Canadian mechanical engineer

Marilyn Lightstone is a Canadian mechanical engineer specializing in the computational fluid dynamics of thermofluids, including the simulation of droplets and particles in turbulent flows, the use of thermofluids in solar energy, and thermal energy storage. She is a professor of mechanical engineering at McMaster University, and the former chair of the McMaster Department of Mechanical Engineering.

==Education and career==
Lightstone went into engineering following a childhood interest in solar energy. She received a bachelor's degree from Queen's University at Kingston in 1985. She continued her studies at the University of Waterloo, where she received a master's degree in 1987 and completed her Ph.D. in 1992. Her work at Waterloo was supervised by George Raithby and Terry Hollands.

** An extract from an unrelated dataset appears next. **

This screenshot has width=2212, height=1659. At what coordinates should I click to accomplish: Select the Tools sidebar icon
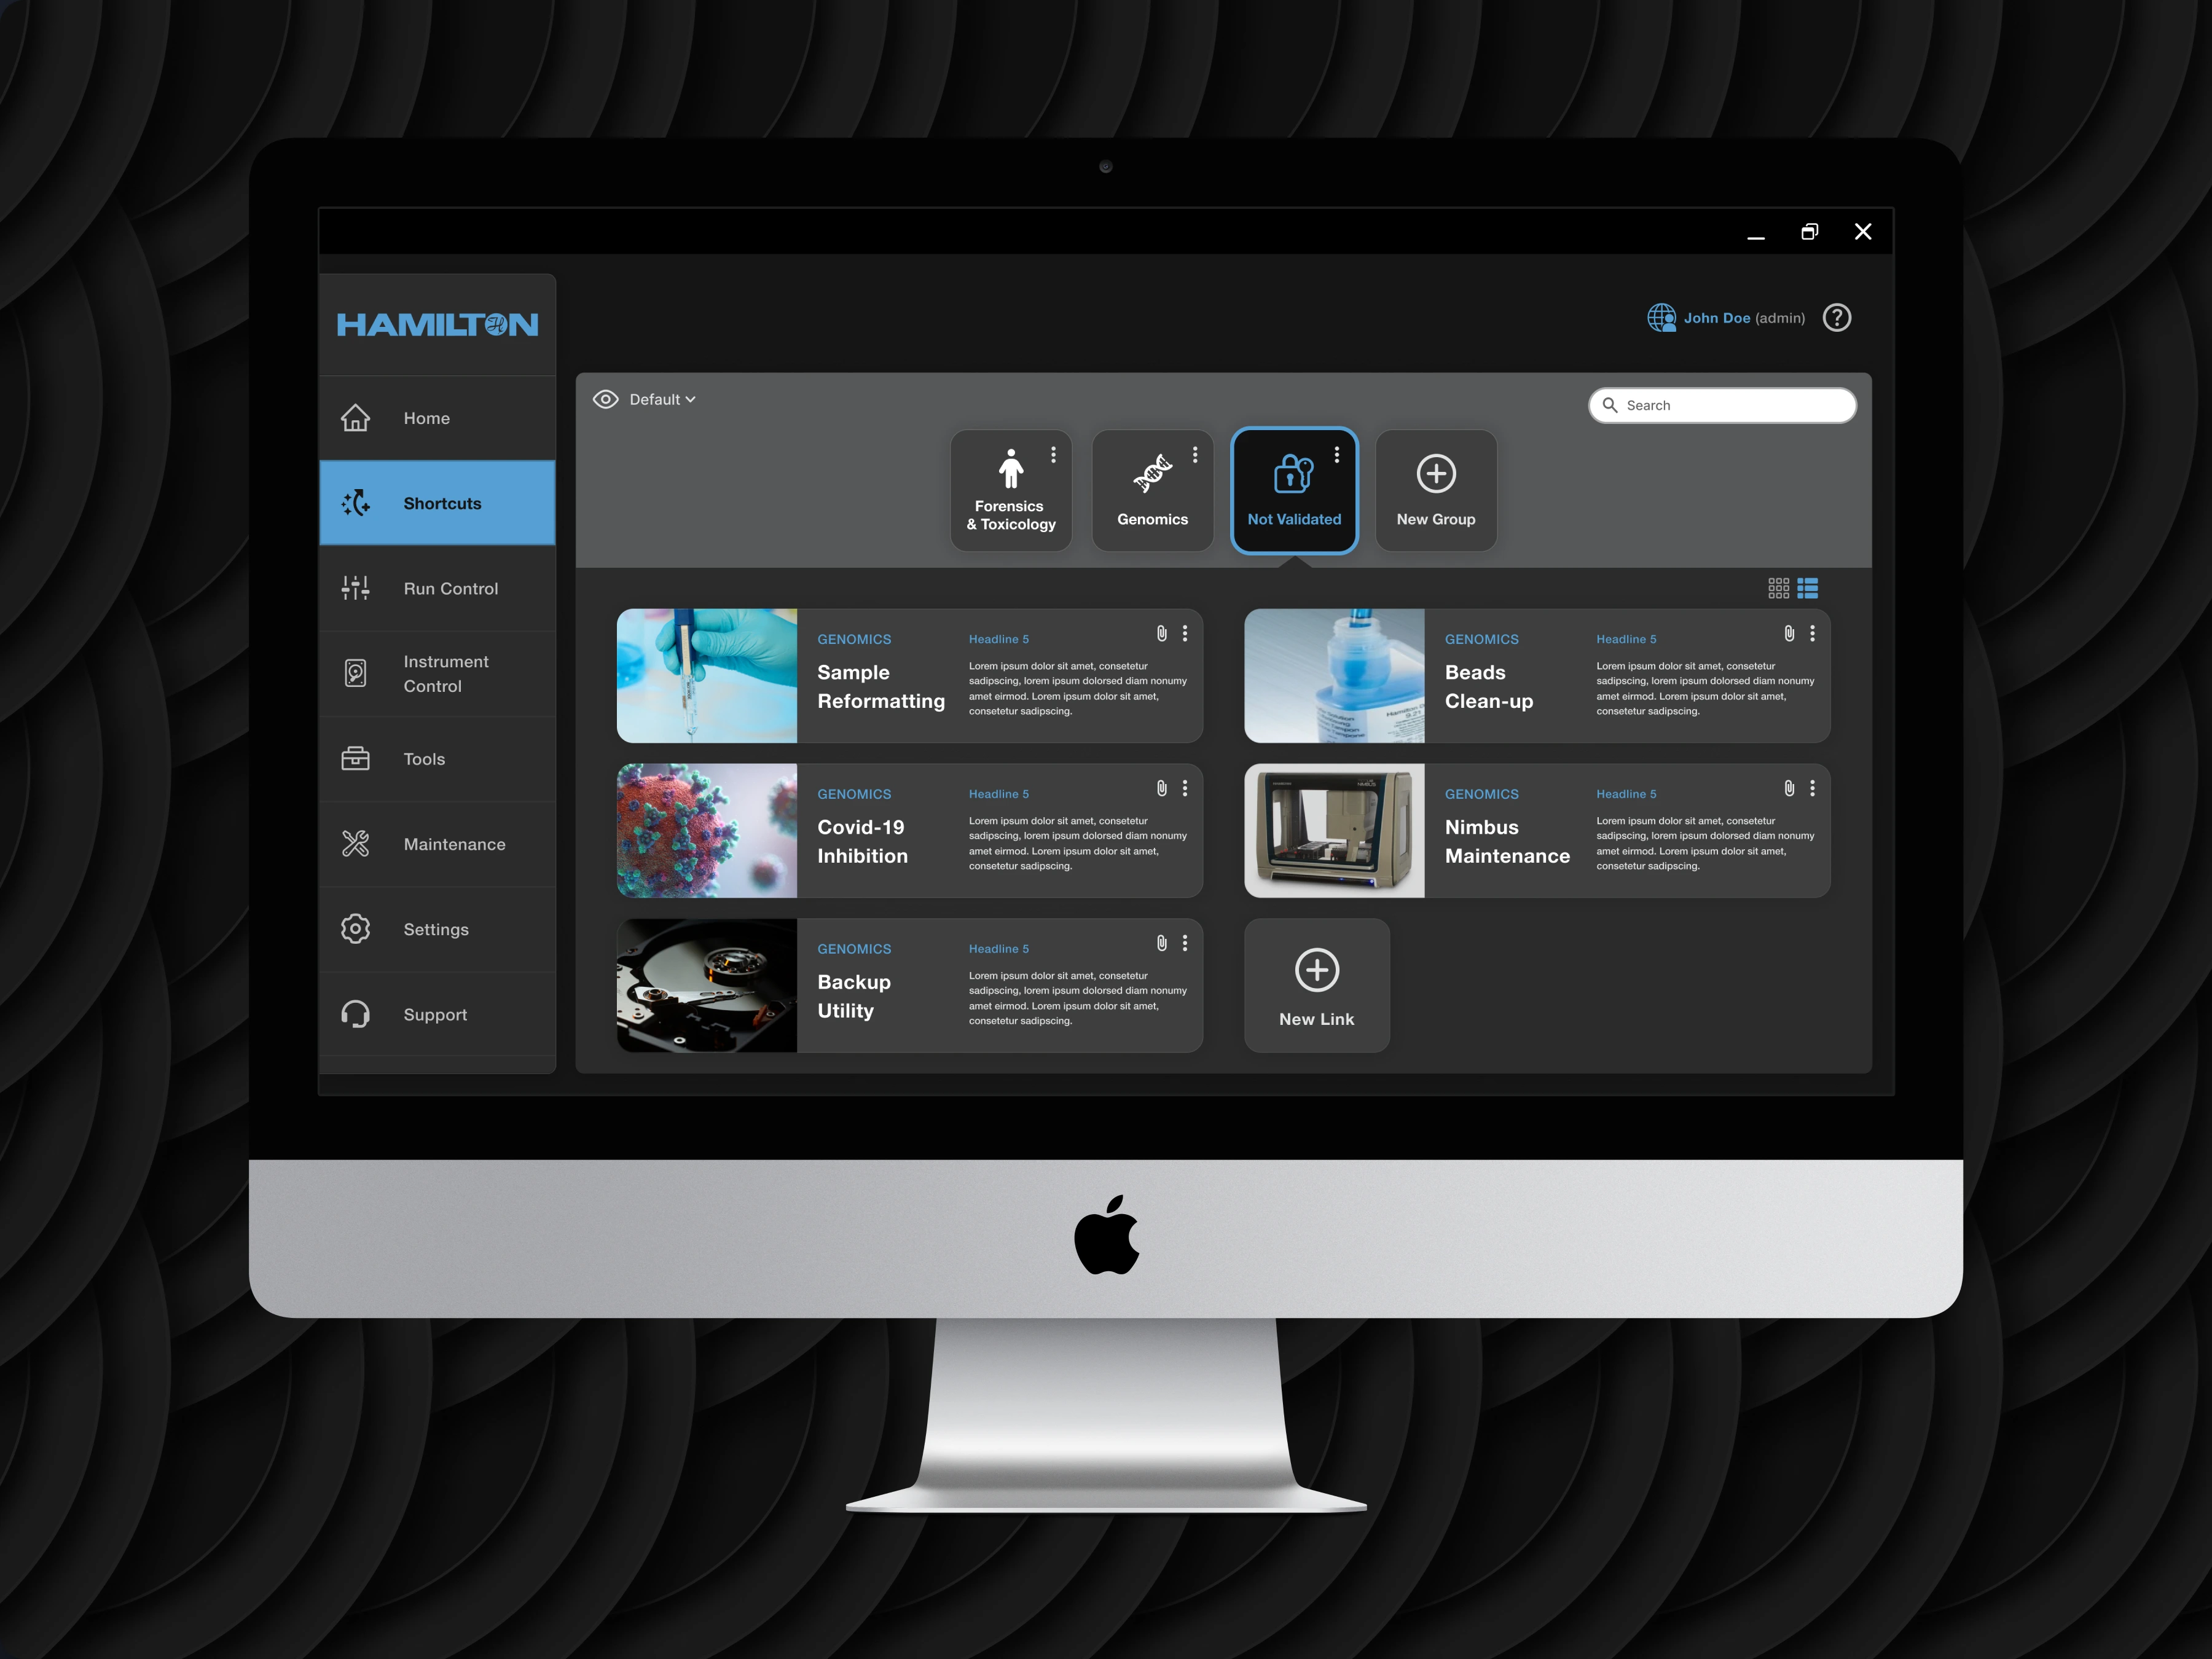[x=355, y=758]
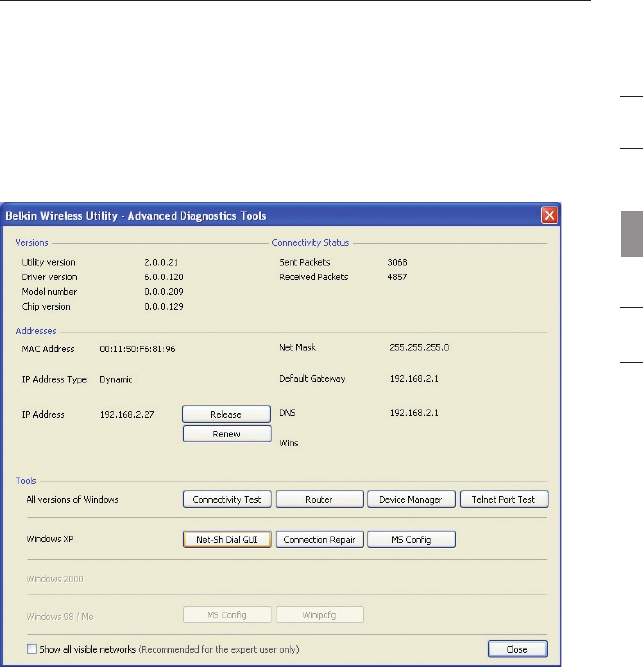Close the dialog with the red X
Screen dimensions: 644x667
pos(549,215)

She worked for three years at Atomic Energy of Canada Limited, in nuclear thermal hydraulics, before returning to academia as a faculty member at the University of Waterloo in 1995, with the support of an NSERC Women's Faculty Award. In 1999 she moved to McMaster University. There, she served two terms as department chair, from 2013 to 2023, becoming the first female engineering department chair at the university.

==Recognition==
Lightstone was elected as a Fellow of the Canadian Society for Mechanical Engineering in 2017, and as a Fellow of the Canadian Academy of Engineering in 2024.